SQL code for 'first instance of X'

  • Thread starter Thread starter Jaek
  • Start date Start date
J

Jaek

Hello and thanks in advance -

I have a table with a list of books (identified by ISBN) and their prices
week-to-week, call it 'PRICES'.

PRICES has 4 fields: ISBN, Price, Year, WeekNumber.

Prices dont' change that often, so for a given book, the same price will
appear week after week for months at a time, but every now and then the
publisher ups the price by a dollar or two. My mission: I need to identify
the week when the price changes for a given book (put another way I need the
earliest week each unique price appears for a given book).

It's pretty easy to get a list of ISBNs and their unique prices in a given
period by only including the ISBN and Price and using a DISTINCT query (or
grouping in an aggregate query). I've then tried tying this back with a
correlated subquery to get the least value for the year and date columns
where a given ISBN and Price appear. But my query writing must be especially
cruddy because executing the SQL has consistently crashed the app!

I know one of y'all has the simple answer to this... Thanks.
 
Hello and thanks in advance -

I have a table with a list of books (identified by ISBN) and their prices
week-to-week, call it 'PRICES'.

PRICES has 4 fields: ISBN, Price, Year, WeekNumber.

Prices dont' change that often, so for a given book, the same price will
appear week after week for months at a time, but every now and then the
publisher ups the price by a dollar or two. My mission: I need to identify
the week when the price changes for a given book (put another way I need the
earliest week each unique price appears for a given book).

[RECORDS]
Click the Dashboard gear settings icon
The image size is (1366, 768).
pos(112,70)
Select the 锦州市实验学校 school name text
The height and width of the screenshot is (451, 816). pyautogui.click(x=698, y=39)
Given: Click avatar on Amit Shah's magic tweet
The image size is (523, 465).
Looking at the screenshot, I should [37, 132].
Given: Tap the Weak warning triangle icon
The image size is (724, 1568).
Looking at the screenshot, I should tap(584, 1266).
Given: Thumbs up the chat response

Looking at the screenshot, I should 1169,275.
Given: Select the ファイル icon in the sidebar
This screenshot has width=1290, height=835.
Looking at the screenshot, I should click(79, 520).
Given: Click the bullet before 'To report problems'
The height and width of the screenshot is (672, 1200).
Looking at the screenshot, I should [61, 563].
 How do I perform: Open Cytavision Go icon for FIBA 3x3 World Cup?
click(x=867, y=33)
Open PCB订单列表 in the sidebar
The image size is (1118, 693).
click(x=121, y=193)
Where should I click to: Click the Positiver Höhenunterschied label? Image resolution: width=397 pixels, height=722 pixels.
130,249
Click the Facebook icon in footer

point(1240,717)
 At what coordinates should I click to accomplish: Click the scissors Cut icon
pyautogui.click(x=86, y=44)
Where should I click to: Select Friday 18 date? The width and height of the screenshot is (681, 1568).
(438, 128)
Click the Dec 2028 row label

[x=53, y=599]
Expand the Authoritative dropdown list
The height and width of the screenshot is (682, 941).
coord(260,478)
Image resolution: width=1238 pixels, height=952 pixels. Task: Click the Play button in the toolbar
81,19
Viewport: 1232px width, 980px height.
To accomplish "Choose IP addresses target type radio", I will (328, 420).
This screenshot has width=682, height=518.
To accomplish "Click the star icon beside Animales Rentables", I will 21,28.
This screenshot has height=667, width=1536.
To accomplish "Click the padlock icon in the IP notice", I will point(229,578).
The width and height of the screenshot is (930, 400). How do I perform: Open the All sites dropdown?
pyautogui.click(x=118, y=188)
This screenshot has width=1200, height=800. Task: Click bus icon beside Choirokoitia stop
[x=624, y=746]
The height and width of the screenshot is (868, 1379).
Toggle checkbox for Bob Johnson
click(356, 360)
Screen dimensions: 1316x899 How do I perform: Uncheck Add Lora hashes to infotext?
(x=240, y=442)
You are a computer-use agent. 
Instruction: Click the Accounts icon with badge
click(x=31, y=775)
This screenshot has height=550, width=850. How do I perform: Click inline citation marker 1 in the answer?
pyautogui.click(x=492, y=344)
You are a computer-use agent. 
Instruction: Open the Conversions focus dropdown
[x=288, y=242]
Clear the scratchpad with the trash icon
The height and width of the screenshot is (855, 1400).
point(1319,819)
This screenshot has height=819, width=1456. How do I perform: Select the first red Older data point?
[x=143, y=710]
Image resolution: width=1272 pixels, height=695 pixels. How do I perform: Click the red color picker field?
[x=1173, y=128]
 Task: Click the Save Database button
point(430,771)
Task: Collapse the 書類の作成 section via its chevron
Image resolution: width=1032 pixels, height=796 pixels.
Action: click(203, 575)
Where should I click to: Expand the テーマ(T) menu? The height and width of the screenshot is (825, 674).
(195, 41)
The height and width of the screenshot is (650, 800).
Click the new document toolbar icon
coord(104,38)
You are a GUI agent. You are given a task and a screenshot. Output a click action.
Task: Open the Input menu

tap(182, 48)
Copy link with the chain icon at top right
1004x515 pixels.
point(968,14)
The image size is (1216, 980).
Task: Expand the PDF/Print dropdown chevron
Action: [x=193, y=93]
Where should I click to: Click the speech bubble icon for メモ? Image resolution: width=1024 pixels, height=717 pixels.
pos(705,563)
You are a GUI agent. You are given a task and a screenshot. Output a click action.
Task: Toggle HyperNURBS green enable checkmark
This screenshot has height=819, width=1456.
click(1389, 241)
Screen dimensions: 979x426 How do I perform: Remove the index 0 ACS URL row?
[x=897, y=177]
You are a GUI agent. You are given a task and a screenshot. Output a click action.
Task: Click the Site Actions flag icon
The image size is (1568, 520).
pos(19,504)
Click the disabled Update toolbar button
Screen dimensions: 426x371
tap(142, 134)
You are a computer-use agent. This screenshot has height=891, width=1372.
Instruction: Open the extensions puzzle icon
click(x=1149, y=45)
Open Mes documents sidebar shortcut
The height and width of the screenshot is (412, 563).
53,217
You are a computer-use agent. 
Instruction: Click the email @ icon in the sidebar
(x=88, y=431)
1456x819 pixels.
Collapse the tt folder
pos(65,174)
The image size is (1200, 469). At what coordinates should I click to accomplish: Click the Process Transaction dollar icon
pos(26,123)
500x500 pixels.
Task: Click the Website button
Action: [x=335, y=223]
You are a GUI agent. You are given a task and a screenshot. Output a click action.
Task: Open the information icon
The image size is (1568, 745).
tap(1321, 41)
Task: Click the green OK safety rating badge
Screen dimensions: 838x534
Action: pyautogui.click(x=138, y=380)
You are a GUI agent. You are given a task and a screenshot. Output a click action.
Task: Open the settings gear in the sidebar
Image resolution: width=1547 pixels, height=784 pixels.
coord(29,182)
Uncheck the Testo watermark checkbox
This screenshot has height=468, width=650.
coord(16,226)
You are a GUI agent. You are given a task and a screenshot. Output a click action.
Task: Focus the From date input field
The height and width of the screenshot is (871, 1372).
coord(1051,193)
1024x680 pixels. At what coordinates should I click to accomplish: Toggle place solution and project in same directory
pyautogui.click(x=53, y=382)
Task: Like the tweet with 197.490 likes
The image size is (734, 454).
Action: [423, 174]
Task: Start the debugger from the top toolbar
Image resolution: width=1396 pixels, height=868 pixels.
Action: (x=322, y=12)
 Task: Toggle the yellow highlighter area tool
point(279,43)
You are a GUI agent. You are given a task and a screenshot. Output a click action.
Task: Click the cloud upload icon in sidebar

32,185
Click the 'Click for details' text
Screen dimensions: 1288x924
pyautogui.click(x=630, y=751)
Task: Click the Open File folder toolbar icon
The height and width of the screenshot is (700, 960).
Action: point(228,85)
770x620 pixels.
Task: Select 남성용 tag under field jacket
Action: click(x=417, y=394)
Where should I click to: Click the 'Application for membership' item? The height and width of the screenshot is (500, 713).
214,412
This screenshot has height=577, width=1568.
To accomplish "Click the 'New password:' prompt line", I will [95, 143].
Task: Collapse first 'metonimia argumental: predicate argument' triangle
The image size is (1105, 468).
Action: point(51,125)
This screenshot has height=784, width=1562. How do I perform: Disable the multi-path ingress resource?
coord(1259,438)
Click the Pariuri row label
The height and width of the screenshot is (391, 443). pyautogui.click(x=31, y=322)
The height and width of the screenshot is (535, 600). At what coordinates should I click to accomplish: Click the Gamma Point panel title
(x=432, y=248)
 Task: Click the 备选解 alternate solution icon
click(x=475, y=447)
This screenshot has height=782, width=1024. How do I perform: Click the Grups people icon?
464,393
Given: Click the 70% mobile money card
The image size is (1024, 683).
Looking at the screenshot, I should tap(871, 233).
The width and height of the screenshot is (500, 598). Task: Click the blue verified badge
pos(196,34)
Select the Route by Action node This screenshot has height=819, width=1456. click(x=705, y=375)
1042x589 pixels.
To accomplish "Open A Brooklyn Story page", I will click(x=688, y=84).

[PROBLEMS TO WORK ON]
**a.** Translate this sentence from the SQL thread into French: "It's pretty easy to get a list of ISBNs and their unique prices in a given period by only including the ISBN and Price and using a DISTINCT query (or grouping in an aggregate query)."
**b.** In the SQL thread, what does the poster say consistently happened when executing their SQL?

[TASK-BY-TASK OUTPUTS]
**a.** Il est assez facile d'obtenir une liste des ISBN et de leurs prix uniques sur une période donnée en n'incluant que l'ISBN et Price et en utilisant une requête DISTINCT (ou un regroupement dans une requête d'agrégation).

**b.** It consistently crashed the app.